======== Exercise data ========

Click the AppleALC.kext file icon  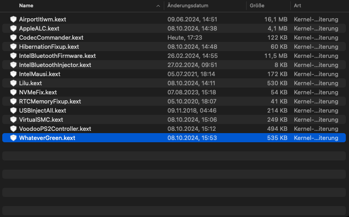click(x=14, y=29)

========
======== Exercise data ========

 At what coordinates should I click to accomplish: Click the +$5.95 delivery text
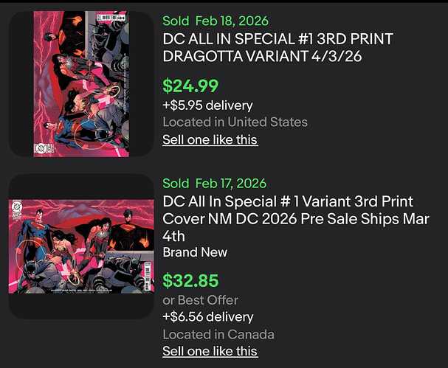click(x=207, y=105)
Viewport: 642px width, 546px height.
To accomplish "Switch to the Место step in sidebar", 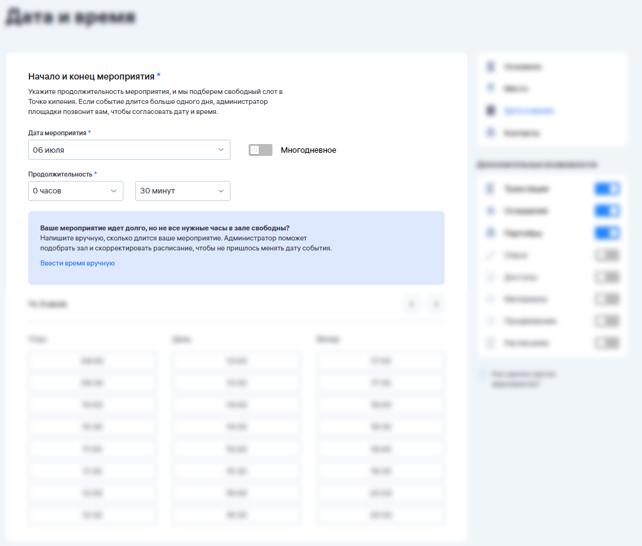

========
======== Exercise data ========

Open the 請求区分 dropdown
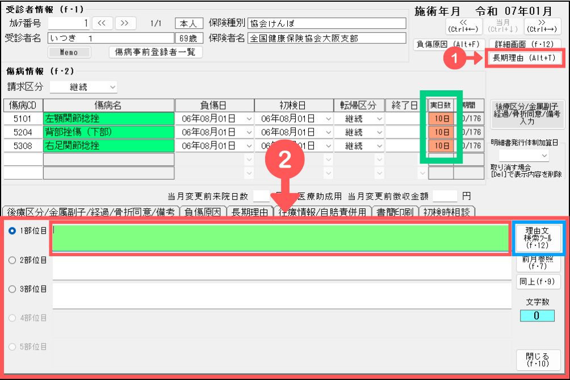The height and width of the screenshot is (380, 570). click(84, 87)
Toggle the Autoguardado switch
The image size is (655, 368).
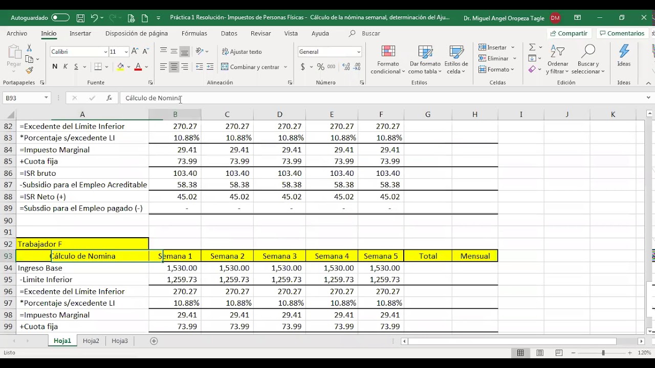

========

**What is required:** Lines wanted from the entries above: the one with "At what coordinates", the one with "to the Место", and all lines between. Please copy them exactly, without the pictures and without anything else.

**Final answer:**
 At what coordinates should I click to accomplish: Click the +$5.95 delivery text
click(x=207, y=105)
Viewport: 642px width, 546px height.
To accomplish "Switch to the Место step in sidebar", 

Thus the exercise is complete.